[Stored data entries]
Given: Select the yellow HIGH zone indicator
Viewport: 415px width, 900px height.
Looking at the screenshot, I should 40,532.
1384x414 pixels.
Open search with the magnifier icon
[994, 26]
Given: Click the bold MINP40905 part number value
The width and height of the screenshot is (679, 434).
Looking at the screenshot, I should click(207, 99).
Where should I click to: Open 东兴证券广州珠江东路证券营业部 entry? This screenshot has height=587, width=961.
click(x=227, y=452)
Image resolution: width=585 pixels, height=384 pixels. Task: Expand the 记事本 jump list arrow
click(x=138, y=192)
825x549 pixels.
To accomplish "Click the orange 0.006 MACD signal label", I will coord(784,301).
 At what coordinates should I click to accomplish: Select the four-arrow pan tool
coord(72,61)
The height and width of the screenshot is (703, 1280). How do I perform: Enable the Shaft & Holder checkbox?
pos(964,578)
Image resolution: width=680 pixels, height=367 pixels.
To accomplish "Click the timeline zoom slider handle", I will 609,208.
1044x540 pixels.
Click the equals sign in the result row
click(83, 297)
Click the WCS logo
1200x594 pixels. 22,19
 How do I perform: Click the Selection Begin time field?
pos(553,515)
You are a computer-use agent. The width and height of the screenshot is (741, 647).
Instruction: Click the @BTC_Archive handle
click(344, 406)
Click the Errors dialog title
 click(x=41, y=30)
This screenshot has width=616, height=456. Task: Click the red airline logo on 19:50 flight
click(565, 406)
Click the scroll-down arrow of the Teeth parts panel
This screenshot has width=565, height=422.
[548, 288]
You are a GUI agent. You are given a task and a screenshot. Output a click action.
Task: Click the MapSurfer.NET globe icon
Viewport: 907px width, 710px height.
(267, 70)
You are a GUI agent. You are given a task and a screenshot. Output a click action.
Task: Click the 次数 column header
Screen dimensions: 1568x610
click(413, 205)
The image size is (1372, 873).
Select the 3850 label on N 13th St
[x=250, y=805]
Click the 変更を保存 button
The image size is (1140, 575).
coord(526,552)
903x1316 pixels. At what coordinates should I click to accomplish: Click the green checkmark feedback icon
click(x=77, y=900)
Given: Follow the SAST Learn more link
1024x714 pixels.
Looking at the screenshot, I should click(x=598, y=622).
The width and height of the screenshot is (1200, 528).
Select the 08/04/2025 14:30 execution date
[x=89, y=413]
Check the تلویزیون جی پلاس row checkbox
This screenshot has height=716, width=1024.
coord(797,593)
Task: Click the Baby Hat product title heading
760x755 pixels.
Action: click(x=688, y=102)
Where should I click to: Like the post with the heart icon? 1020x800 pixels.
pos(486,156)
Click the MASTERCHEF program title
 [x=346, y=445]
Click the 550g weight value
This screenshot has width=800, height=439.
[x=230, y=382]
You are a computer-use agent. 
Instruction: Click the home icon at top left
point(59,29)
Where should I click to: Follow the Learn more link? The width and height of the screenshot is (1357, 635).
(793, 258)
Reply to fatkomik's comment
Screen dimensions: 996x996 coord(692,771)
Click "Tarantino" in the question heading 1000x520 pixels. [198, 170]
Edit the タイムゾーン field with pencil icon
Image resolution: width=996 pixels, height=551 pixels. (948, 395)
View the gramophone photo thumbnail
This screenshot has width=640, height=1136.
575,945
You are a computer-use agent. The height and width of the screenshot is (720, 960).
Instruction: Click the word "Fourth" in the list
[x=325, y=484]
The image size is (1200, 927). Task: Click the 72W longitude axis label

What needs to be done:
Among the entries above, locate the lines containing "This screenshot has width=565, height=422." and "The image size is (1372, 873).", and transcribe exactly those two lines and all lines between.

Response to the exercise:
This screenshot has width=565, height=422.
[548, 288]
You are a GUI agent. You are given a task and a screenshot. Output a click action.
Task: Click the MapSurfer.NET globe icon
Viewport: 907px width, 710px height.
(267, 70)
You are a GUI agent. You are given a task and a screenshot. Output a click action.
Task: Click the 次数 column header
Screen dimensions: 1568x610
click(413, 205)
The image size is (1372, 873).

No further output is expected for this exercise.